I've always thought 1968 a very romantic year - all that student revolution stuff - and regret, in a way, that I was only 4 at the time. Maybe the author is exaggerating (as too many of these popular non-fiction authors do - I mean, does everything in history have to turn on codfish, or establishing longitude, or the Irish saving civilization?) when he describes how "special" it truly was, but he has a good point about how television, for the first time, allowed people to know what was going on almost immediately, and how remarkable it was for people in one country to see that their counterparts on the other side of the world were doing some of the same things. Also, having an audio-visual, well, that elicits a visceral reaction, rather than the more cerebral reaction one would have to, say, a printed newspaper report.

Kurlansky claims that we'll never have another 1968, in part because we cannot repeat the impact of how new the new medium was. But nowadays TV is so controlled that it's the web and the internet, I think, that will provide a revolutionary means for, well, revolution.
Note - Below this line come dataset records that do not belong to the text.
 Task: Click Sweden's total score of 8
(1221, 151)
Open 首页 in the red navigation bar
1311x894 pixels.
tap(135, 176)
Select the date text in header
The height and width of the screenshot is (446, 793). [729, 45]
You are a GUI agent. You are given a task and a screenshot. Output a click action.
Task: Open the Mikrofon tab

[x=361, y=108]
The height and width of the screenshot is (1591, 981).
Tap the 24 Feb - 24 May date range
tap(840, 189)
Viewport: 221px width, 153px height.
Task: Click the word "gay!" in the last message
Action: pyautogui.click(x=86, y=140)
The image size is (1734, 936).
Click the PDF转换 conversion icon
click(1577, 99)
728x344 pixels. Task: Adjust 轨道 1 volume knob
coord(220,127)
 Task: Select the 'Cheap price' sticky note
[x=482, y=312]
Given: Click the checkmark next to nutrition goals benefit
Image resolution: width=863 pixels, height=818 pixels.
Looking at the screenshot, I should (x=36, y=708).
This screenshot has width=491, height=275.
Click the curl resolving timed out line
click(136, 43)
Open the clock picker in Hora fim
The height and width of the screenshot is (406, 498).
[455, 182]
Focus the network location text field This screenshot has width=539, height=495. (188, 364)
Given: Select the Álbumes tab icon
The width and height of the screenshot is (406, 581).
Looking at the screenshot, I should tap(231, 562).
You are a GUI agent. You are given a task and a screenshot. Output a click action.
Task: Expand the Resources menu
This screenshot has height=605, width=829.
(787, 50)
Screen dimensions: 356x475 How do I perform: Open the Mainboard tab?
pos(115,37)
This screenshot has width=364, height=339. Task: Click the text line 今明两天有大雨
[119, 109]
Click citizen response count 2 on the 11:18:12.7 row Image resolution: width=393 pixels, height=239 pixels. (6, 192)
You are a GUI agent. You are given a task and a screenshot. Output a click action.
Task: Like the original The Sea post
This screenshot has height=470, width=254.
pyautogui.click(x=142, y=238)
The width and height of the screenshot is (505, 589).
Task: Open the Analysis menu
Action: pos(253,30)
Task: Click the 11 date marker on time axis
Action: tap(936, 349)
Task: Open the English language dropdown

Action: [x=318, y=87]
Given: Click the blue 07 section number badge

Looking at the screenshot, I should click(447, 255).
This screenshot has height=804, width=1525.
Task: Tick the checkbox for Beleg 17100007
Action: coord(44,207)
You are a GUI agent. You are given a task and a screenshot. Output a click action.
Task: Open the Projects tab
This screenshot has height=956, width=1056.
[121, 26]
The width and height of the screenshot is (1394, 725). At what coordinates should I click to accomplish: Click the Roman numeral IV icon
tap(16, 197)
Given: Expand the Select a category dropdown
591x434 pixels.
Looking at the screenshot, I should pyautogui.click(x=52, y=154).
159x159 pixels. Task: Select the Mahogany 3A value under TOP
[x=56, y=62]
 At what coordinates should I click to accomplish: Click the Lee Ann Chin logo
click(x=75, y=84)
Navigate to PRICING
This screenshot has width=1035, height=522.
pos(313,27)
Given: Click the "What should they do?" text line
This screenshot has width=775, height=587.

Some interesting tidbits of information thrown out as the author tries to evoke the tenor of the times:

1. The mind-set in which ghettoes are enemy territory and tanks being considered for use in them
2. The perception of the French that the Americans are out to humiliate them - well, I didn't realize how old that theme was, freedom fries!
3. The fact that in 1954 the US was financing four-fifths of the French war effort to keep Indochine
4. The "shocking" nature of an admission that PR was gonig to be strongly used in an election year to make the war look successful (vs our present conviction that everything out of a presidential administration is spin)

Well, that's all for now. I have a daughter to go see...!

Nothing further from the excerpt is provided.